● Your task
This exercise calls for every record to be returned exactly, with pictures removed.
[Data in this exercise Boundary: Start]
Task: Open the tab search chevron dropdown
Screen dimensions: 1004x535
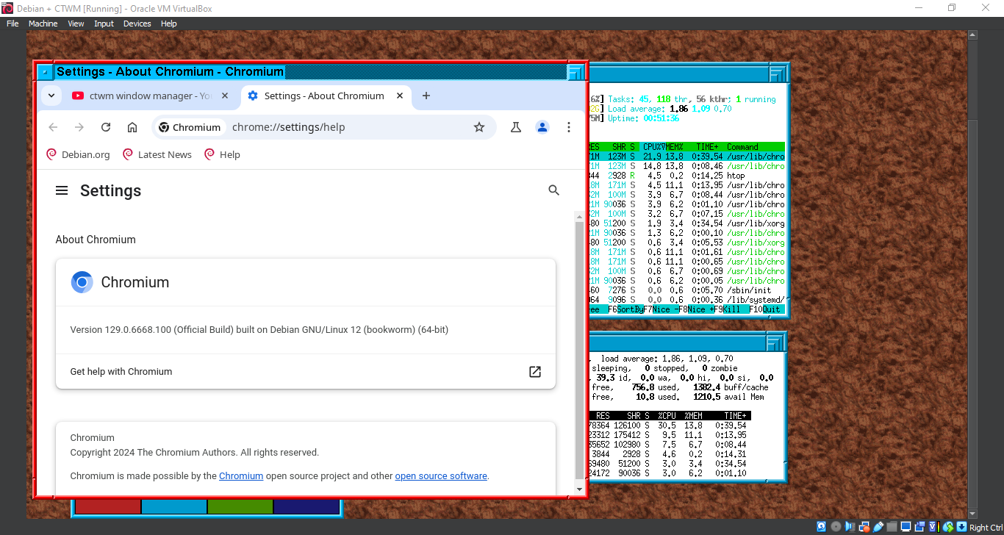Action: 51,96
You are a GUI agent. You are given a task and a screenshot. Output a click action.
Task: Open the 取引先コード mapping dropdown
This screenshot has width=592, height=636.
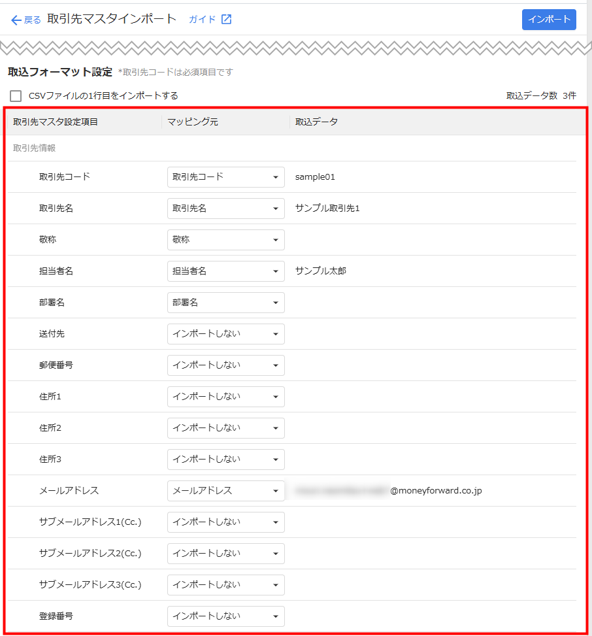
[Data in this exercise Boundary: End]
● The completed task
Task: Open the tab search chevron dropdown
Screen dimensions: 1004x535
Action: 51,96
You are a GUI agent. You are given a task and a screenshot. Output a click action.
Task: Open the 取引先コード mapping dropdown
This screenshot has width=592, height=636.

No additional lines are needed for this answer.